Data in this exercise:
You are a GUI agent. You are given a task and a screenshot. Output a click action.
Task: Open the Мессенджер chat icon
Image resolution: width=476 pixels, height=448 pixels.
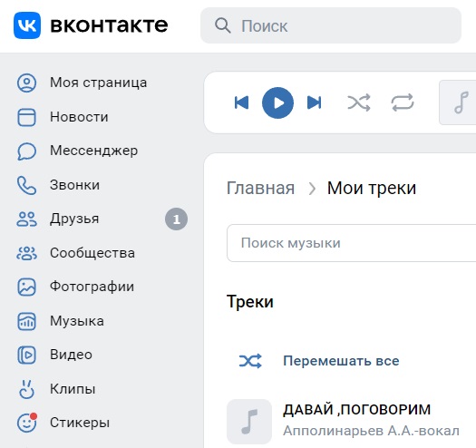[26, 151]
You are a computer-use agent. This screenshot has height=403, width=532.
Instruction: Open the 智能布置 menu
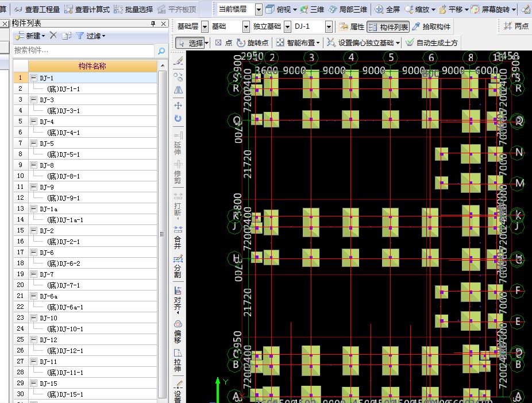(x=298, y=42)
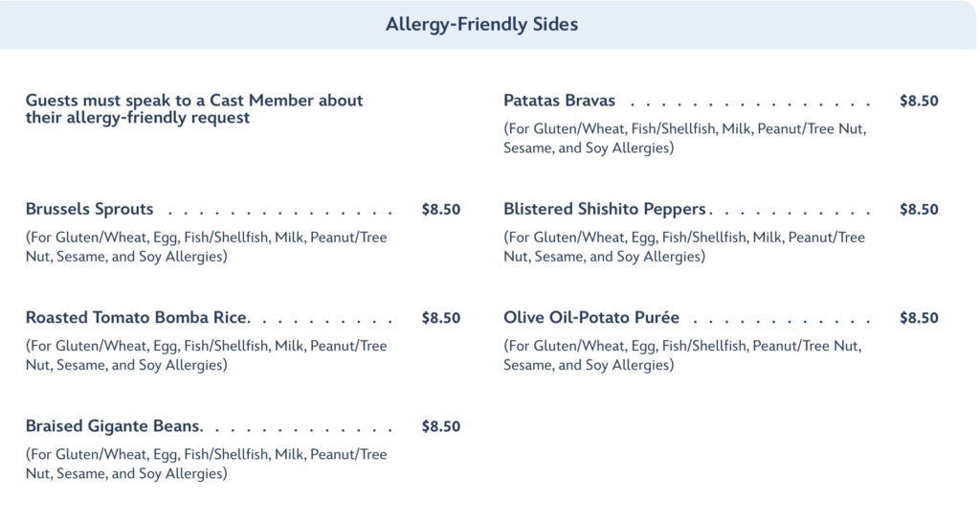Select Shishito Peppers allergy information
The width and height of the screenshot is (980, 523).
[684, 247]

Task description: When a line carries an image, skip the image and repeat everything else above exactly as written.

Your response:
You are a GUI agent. You are given a task and a screenshot. Output a click action.
Task: Open the Мессенджер chat icon
Image resolution: width=476 pixels, height=448 pixels.
[26, 151]
You are a computer-use agent. This screenshot has height=403, width=532.
Instruction: Open the 智能布置 menu
(x=298, y=42)
Select Shishito Peppers allergy information
The width and height of the screenshot is (980, 523).
[684, 247]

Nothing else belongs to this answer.